[What to work on] Could you print the rows word for word, from the start of the rows through the line containing "Action: click(x=419, y=966)", including both ends?

·····

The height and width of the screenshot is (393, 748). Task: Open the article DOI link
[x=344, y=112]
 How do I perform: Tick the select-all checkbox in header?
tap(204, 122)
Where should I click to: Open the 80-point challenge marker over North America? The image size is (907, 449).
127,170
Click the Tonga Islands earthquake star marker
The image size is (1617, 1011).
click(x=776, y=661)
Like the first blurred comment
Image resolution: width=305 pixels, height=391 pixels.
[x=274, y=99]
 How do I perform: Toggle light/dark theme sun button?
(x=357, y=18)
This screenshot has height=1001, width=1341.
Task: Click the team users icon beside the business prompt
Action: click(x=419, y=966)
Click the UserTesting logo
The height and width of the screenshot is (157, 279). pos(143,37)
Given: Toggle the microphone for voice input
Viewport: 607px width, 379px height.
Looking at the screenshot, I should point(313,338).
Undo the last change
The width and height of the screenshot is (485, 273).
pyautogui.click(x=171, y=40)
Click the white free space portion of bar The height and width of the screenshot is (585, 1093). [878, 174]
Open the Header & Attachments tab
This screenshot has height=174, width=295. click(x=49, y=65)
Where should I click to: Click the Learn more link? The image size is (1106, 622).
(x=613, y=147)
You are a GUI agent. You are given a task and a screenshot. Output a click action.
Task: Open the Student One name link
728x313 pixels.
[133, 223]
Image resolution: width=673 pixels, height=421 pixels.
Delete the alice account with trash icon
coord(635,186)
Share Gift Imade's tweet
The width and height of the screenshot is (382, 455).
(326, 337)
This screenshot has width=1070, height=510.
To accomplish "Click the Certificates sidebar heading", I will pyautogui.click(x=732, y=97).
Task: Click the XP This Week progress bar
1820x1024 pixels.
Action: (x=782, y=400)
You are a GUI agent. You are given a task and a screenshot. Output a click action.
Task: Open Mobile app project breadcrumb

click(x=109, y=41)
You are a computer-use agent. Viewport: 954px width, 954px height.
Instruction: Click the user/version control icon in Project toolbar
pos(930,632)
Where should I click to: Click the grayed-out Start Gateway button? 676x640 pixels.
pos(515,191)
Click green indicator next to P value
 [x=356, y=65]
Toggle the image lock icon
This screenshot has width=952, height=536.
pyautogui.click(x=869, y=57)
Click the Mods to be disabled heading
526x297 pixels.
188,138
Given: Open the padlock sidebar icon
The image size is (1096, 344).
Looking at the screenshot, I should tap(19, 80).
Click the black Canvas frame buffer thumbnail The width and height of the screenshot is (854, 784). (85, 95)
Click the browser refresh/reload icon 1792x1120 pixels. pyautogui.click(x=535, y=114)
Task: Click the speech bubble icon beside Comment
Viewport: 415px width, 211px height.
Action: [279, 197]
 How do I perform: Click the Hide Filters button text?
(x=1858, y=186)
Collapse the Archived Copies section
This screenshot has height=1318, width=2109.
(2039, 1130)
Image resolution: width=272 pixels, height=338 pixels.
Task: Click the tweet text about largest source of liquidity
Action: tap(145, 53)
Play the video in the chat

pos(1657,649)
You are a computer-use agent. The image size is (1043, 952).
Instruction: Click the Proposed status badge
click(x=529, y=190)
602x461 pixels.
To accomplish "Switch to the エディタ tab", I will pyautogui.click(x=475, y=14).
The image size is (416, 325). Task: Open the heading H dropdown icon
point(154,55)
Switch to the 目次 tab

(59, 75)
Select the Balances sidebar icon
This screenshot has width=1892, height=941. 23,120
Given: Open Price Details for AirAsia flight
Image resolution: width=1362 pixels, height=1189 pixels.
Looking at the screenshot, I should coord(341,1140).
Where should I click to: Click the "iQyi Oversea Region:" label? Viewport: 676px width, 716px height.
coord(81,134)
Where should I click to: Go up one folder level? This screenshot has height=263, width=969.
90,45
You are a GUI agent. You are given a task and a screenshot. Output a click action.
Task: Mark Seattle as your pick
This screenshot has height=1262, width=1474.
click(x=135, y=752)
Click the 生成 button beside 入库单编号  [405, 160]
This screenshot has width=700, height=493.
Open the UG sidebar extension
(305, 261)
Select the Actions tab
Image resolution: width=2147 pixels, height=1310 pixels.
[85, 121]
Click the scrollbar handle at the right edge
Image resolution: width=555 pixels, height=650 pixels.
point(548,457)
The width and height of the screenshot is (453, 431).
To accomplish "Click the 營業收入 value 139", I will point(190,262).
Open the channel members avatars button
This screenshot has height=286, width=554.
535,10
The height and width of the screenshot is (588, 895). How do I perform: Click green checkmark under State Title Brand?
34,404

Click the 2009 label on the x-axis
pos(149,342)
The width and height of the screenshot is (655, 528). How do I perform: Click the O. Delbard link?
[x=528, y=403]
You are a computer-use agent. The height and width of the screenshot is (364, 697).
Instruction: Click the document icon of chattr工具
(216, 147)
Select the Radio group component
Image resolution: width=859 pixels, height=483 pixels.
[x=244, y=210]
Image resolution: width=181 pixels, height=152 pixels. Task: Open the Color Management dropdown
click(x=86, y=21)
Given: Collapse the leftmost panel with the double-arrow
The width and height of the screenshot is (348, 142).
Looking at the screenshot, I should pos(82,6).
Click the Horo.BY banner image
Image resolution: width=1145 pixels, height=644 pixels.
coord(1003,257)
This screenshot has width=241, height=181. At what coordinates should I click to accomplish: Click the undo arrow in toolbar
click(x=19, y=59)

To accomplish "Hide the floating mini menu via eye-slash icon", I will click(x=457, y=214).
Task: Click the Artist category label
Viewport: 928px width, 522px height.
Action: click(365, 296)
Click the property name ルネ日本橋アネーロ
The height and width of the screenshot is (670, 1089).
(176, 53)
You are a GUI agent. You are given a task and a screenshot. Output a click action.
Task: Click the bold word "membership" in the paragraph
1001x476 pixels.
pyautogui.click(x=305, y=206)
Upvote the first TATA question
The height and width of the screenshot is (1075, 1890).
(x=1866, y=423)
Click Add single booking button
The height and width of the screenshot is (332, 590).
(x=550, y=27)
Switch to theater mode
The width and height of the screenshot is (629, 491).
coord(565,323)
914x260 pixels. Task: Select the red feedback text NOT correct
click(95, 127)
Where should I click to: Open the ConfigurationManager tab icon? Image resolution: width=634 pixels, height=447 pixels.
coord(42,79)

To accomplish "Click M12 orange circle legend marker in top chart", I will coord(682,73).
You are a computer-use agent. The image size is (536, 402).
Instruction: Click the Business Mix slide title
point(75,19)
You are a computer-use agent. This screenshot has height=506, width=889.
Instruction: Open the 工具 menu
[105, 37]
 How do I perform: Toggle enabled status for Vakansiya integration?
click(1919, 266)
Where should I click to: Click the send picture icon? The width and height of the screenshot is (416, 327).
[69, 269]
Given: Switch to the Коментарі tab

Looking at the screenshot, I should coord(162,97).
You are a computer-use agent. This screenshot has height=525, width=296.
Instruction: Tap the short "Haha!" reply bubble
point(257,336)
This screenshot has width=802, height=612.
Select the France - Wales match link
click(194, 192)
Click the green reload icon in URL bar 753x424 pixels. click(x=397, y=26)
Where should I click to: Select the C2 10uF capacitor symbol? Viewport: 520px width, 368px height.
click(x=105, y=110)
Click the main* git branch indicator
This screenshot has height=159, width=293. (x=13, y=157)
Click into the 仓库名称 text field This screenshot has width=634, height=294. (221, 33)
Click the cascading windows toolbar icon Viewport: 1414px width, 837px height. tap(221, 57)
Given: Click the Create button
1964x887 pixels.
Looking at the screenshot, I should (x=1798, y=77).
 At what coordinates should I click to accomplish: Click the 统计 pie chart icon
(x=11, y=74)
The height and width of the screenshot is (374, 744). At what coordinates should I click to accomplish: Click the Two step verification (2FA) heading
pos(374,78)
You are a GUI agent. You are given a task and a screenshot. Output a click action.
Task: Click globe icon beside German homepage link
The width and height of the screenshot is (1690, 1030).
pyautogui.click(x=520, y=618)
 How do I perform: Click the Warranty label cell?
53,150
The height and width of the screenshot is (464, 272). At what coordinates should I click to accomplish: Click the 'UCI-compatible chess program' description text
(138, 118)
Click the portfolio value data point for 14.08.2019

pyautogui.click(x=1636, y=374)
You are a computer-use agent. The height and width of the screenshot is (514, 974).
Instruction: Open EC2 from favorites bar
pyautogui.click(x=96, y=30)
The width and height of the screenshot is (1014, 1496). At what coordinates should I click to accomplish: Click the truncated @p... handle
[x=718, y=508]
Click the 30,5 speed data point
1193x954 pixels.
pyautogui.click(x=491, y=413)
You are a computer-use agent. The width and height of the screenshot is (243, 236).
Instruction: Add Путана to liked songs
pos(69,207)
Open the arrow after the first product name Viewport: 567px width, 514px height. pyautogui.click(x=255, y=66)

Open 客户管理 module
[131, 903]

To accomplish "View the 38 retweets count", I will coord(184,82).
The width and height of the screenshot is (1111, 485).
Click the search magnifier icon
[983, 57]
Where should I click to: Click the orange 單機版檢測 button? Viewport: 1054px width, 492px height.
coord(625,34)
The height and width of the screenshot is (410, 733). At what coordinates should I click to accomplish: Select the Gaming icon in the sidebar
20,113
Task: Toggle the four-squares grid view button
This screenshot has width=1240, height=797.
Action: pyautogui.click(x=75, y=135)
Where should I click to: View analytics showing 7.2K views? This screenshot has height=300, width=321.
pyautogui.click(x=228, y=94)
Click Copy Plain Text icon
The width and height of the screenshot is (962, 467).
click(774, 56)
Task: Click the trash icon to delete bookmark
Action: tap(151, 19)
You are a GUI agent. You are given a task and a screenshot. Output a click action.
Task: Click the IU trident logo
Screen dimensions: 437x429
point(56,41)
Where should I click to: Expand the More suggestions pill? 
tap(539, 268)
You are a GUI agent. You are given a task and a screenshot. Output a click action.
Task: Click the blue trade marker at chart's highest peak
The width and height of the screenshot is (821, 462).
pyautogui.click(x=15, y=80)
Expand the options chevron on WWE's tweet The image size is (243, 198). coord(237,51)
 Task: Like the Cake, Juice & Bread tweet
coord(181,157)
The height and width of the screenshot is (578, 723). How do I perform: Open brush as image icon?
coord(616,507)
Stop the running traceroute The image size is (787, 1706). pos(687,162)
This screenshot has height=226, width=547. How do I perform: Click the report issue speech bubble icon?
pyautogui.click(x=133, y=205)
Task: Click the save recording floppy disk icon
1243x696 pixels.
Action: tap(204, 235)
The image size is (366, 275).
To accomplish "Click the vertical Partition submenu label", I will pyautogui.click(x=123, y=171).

·····

[The answer]
The height and width of the screenshot is (393, 748). Task: Open the article DOI link
[x=344, y=112]
 How do I perform: Tick the select-all checkbox in header?
tap(204, 122)
Where should I click to: Open the 80-point challenge marker over North America? The image size is (907, 449).
127,170
Click the Tonga Islands earthquake star marker
The image size is (1617, 1011).
click(x=776, y=661)
Like the first blurred comment
Image resolution: width=305 pixels, height=391 pixels.
[x=274, y=99]
 How do I perform: Toggle light/dark theme sun button?
(x=357, y=18)
This screenshot has height=1001, width=1341.
Task: Click the team users icon beside the business prompt
Action: click(x=419, y=966)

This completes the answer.